O'Grady gets the gravy
The man from Down Under comes out on top
Posted: Friday July 17, 1998 12:41 PM
Special from L'Equipe, the French sports daily
CHATEAUROUX (CNN/SI) -- Stuart O'Grady was beaming, perched on the podium, draped in this yellow jersey he drew, as a kid, whenever he got a glimpse of it on television. "As far back in time as I can remember, I've always been fascinated by this color. I thought this jersey was magnificent. That's where my dream started," he said.
His sunglasses, his earring, his perfect tan, his blond, bleached hair and, most of all, his permanent smile, make the 25-year-old Australian look like a surfer. But it was soccer and athletics that he first chose, then cycling, at the age of six, "because I hated jogging," he explained smilingly.
He quickly became a good track racer, and won the silver medal in team pursuit at the Barcelona Olympics. He became a star in 1993 when he beat the team pursuit world record and won the world championships.
A year later, GAN coach Roger Legeay contacted him, and the young Australian didn't hesitate for a second. "I knew I couldn't find better. These are very professional people, who know how to advise you and who, humanly, are very close to the riders, especially when they come, like I do, from a country that's more than 20,000 kilometers away," O'Grady said.
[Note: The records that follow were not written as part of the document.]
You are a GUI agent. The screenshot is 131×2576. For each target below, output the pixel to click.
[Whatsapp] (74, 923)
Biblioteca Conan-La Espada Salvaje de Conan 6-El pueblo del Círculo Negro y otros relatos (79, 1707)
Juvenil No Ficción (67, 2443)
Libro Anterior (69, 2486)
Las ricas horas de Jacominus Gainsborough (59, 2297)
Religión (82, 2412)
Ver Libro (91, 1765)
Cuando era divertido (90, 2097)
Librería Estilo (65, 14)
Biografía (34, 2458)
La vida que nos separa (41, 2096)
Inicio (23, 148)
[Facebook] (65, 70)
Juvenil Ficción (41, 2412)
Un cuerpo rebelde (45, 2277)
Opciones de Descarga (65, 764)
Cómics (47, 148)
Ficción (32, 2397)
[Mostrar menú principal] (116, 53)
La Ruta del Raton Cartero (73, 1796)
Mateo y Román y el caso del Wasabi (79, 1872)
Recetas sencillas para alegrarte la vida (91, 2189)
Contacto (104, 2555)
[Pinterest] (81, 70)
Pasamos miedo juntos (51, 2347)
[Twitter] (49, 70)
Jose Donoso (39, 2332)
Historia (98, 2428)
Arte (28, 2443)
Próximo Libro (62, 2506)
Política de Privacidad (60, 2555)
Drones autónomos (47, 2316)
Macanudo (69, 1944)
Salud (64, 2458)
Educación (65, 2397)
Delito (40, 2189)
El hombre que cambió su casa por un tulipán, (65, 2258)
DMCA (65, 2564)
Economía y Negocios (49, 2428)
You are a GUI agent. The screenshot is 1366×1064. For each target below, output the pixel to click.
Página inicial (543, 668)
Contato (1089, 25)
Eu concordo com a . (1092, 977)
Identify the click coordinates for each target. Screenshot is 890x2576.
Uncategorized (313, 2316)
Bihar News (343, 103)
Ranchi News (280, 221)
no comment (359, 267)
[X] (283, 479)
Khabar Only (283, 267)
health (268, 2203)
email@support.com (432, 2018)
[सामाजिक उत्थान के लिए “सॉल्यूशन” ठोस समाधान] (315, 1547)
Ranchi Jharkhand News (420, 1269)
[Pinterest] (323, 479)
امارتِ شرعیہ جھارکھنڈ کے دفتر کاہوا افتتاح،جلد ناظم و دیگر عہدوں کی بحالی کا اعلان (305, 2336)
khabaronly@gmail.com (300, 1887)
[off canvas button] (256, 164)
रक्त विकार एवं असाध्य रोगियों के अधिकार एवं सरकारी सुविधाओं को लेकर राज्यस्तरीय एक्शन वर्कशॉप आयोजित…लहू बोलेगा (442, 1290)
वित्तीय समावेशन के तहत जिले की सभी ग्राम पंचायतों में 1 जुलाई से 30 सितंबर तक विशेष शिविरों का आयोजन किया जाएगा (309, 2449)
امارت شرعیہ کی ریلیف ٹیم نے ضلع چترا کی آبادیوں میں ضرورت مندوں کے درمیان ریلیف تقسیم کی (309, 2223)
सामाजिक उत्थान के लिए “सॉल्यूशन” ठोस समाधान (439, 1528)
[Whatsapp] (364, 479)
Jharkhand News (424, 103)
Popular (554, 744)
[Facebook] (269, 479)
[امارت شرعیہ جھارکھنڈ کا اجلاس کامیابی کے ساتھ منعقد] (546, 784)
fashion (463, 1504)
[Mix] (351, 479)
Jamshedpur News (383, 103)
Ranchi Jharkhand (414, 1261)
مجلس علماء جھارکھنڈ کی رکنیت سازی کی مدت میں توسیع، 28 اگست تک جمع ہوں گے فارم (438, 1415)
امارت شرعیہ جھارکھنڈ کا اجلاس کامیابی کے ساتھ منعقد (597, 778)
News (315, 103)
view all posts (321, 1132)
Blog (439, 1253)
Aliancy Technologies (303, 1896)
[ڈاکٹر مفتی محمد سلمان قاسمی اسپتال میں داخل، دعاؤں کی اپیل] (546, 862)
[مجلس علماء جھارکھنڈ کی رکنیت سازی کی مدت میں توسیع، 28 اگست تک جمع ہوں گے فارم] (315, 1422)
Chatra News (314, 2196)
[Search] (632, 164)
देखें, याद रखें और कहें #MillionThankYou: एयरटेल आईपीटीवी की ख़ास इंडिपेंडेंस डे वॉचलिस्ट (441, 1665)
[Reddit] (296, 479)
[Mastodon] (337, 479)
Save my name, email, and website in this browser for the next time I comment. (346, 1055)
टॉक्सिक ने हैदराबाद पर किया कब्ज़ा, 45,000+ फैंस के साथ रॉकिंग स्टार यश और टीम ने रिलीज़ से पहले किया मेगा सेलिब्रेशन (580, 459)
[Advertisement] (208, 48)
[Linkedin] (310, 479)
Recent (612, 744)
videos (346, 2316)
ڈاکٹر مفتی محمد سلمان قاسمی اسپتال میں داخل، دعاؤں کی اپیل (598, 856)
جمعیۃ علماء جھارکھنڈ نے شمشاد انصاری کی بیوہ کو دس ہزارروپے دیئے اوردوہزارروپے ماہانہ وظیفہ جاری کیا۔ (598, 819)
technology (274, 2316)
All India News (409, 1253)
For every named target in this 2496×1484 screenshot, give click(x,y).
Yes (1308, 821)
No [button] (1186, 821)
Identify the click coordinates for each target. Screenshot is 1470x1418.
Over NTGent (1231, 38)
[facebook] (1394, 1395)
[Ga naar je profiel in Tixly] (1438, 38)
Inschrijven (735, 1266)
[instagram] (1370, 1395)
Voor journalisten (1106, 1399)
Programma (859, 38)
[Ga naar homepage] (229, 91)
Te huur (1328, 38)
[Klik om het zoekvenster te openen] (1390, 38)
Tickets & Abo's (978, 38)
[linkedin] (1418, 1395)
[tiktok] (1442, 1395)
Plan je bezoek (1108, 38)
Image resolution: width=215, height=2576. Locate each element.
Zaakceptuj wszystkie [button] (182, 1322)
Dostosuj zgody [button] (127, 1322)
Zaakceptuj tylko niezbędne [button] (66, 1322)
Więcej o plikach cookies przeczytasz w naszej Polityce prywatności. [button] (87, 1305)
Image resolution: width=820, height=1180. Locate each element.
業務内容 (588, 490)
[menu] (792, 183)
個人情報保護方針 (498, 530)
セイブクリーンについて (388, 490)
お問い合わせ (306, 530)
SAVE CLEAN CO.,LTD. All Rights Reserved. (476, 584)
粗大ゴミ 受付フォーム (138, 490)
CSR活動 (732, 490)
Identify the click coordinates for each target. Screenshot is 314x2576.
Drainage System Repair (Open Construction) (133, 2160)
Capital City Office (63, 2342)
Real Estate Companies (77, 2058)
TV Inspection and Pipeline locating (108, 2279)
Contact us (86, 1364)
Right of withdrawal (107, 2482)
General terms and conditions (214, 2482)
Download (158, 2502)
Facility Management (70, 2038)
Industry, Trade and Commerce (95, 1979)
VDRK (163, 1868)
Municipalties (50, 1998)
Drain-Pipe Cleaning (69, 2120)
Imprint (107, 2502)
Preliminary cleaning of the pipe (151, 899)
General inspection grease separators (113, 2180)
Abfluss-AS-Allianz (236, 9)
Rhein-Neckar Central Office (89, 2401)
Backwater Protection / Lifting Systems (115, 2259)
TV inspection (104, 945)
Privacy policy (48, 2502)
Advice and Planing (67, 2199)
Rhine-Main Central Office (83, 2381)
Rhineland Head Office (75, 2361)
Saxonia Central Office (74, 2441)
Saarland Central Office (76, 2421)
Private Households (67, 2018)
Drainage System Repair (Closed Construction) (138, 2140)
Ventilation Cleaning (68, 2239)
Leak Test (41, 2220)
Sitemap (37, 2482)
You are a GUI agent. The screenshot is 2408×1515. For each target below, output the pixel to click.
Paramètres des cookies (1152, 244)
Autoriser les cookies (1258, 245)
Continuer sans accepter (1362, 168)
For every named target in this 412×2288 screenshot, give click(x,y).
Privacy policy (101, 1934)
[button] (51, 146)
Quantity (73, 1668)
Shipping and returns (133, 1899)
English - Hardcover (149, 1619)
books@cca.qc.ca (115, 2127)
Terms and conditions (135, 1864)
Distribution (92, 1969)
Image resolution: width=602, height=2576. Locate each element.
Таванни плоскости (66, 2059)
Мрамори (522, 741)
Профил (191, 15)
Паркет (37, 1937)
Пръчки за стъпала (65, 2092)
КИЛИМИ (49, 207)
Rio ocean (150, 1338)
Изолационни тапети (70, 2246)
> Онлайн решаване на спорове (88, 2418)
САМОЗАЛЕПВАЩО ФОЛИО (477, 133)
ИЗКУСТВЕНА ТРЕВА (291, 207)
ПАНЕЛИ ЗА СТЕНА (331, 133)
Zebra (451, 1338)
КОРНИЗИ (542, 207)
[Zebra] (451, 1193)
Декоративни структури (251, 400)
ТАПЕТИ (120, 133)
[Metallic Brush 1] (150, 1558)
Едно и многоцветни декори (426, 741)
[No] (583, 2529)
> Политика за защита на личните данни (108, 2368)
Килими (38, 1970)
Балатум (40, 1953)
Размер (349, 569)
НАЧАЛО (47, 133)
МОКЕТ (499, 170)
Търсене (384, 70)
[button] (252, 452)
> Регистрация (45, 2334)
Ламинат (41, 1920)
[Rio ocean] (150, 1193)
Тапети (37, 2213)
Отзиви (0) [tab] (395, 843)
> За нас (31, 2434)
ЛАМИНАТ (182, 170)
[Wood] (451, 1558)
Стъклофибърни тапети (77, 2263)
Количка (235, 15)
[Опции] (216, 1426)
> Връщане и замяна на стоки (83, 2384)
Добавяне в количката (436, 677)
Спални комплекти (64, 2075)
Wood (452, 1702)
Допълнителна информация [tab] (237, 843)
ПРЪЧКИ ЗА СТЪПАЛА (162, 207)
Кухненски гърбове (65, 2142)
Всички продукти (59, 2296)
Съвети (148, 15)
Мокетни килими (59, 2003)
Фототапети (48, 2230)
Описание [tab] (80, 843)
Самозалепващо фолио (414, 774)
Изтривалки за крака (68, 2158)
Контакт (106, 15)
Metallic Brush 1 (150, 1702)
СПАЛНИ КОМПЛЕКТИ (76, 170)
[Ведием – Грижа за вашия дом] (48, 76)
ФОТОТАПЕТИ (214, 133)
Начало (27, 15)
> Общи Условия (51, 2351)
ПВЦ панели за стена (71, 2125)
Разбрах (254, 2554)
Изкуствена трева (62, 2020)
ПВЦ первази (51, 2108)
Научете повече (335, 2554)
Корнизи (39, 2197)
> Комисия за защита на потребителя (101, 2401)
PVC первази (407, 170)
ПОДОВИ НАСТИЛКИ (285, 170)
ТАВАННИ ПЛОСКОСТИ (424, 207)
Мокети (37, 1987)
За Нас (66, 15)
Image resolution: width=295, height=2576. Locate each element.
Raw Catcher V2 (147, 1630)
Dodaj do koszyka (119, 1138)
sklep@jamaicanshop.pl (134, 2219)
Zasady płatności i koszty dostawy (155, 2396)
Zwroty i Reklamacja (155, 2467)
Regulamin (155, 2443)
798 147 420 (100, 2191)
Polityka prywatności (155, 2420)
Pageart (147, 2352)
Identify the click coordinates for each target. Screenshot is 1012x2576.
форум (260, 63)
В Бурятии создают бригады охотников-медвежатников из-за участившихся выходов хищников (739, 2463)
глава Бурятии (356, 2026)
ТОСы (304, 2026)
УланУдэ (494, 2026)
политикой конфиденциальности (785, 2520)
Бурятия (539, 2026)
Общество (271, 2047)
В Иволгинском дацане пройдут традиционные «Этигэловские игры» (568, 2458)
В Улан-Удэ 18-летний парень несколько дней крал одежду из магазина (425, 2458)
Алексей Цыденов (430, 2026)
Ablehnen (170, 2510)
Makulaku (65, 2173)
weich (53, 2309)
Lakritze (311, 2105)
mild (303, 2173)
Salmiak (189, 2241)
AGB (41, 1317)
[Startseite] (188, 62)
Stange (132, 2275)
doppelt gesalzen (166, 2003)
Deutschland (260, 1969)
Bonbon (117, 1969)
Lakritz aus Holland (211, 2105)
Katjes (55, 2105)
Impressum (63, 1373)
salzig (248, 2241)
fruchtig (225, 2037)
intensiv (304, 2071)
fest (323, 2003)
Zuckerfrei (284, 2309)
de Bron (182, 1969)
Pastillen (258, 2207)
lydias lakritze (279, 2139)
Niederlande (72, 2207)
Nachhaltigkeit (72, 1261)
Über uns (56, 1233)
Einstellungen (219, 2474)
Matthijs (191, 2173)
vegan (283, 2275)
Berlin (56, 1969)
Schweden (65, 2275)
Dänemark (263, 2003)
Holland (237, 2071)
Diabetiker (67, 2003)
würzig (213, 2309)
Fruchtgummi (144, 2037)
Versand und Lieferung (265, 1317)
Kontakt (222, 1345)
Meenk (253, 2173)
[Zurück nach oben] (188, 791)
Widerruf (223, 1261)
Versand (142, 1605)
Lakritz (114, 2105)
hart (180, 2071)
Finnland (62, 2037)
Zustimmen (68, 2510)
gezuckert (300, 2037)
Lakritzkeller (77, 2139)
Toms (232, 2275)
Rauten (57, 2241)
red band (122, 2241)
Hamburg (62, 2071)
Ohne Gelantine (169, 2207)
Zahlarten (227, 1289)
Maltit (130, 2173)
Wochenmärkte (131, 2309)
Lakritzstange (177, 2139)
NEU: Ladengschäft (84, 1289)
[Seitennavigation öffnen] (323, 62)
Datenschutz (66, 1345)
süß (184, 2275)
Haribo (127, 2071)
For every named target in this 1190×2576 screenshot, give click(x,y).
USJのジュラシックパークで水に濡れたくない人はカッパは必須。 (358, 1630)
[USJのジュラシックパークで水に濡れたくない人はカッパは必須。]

He spent his first two years in Brunoy, in the suburbs of Paris, close to the team headquarters. Then he headed South, and settled down in Spain, but couldn't stand the isolation, after a while. One day, he called his buddy Henk Vogels, who mourned his Perth beaches in Brakel, Belgium. The two Australians agreed to get together, and teammate Frédéric Moncassin did the rest. "He's a great guy. He found a house for us in Saubens; a little village close to where he lives, and when we got there, he'd already put some food in there for us;" he recalled. O'Grady's newfound balance allowed him to find his place in the peloton by looking good in "classiques" and winning stages of the Tour of Luxembourg and the Tour of Murcia, among others. These performances culminated in a shot at the Tour de France's yellow jersey Tuesday.
He could have worn yellow in Lorient, but he didn't place well enough in the sprint finish and saw Dane Bo Hamburger get it instead. "He was crushed because he thought a chance like that would only happen once in his lifetime. He didn't sleep well but I explained to him that if the team fought for him at the bonus sprints, maybe we could make it up. It heartened him," Legeay said.
So O'Grady trusted the teammates who'd welcomed him with open arms. "They're like a second family. With people like Eros Poli, Magnus Backstedt or Frederic Moncassin, what could happen to me?" he said.
In stage four's first bonus sprint, in Plumelec, he stayed in cover, behind Moncassin, sprinted 50 meters before the line and pocketed a precious six seconds that already made him the second Australian to wear the yellow jersey ever, after Phil Anderson did it in 1981 and 1982. "He was my hero. He was the person who gave me the inspiration and fed my dream," O'Grady said.
In Peillac, the exact same thing occurred, and in the last bonus sprint, in Mouzeil, he got another two seconds. It seemed nothing would prevent him from making his dream come true when, less than two miles before the finish line, the worst-case scenario took place. "In a turn, some riders fell, in front of me. They slowed me down and I saw the front of the pack get away. I couldn't believe it. To fail so close to the goal... But Magnus Backstedt had seen me, and we finished at full speed. I was scared until the end because it was only a matter of seconds. But all of my teammates have been really super," O'Grady said. He eventually made it to the finish line in the pack, eight seconds behind the winner, Jeroen Blijlevens, and took an 11-second overall lead.
During his first day in yellow, O'Grady will no doubt be thinking about teammate and friend Chris Boardman, who gave up the yellow jersey Sunday when a fall forced him out of the race. "What happened to him really touched me," he said. "The day before, in Dublin, he gave me his yellow jersey to put it away in the car, and told me, 'Here! One day, you'll get it too. I'm sure of that.' I have a lot of respect for Chris and I hope he'll be back in the peloton with us soon enough."
The tour de France finally got itself the fresh and enthusiastic leader it needed, a kid who loves music so much he turns the sound way up in his coach's car. A kid who should have grown up and matured in the sun, his feet in the waves, but who preferred Paris-Roubaix' mud instead. "I first saw it in a tape, I liked it, and when Legeay asked what races I was interested in, I put a checkmark in front of it, just to see," he said.
He also enjoyed the Tour des Flandres' rigor, and the intense difficulty of the Tour de France, which he discovered last year when he finished second, behind teammate Cédric Vasseur, in La Châtre. "It's a good memory, the kind of memory that incites you to surpass yourself in order to, one day, be crowned," O'Grady said.